Thursday, April 24, 2008


The Book of Salt, Monique Truong, Houghton Mifflin Company, 2003, 261 pp

I completely enjoyed my time in this novel because it was unique in many ways. Binh is a self-displaced Vietnamese living in Paris and working at 27 rue de Fleurus as cook for Gertrude Stein and Alice B Toklas. He fled Vietnam five years earlier in disgrace and constantly has the voice of his mentally abusive father ringing in his head. Who has not experienced that internalized critic, speaking up at odd times to remind you how badly you are doing?

Binh's search is for love, in Paris and throughout his life.
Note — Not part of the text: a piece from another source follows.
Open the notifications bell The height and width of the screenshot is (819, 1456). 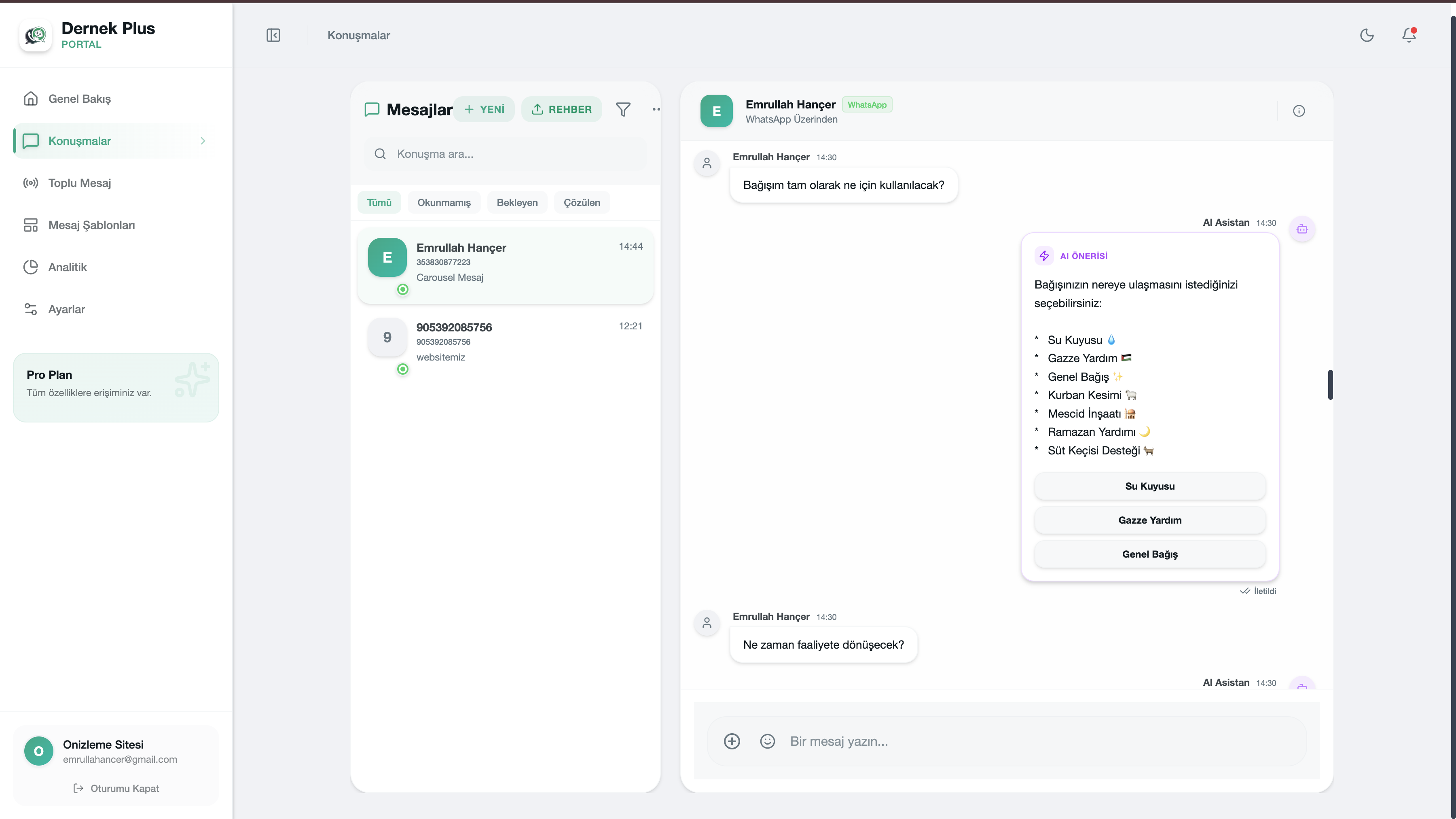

He always had his mother's love and she inhabits The Book of Salt like a patron saint. As he roams the streets of Paris and the bridges over the Seine, Binh pieces together the story of his life so far through memory and what I loved was the way Truong's writing drew me into those memories as if I was Binh's mind.

Some years ago I read Charmed Circle, by James R Mellow, a book I had picked up in a used bookstore somewhere which told the story of Gertrude Stein's life. From that I was familiar with her salon in Paris, her life with Alice B Toklas and the many artists and writers with whom Stein surrounded herself. Reading The Book of Salt took me back to all that and Binh's witty descriptions of his "madame and madame" are priceless.

I could go on but I would like other readers to be as surprised and captivated as I was reading this book, which while never boring for a second, is more like a meditation than anything else. I checked and could not find any other books by Monique Truong. I wish there were.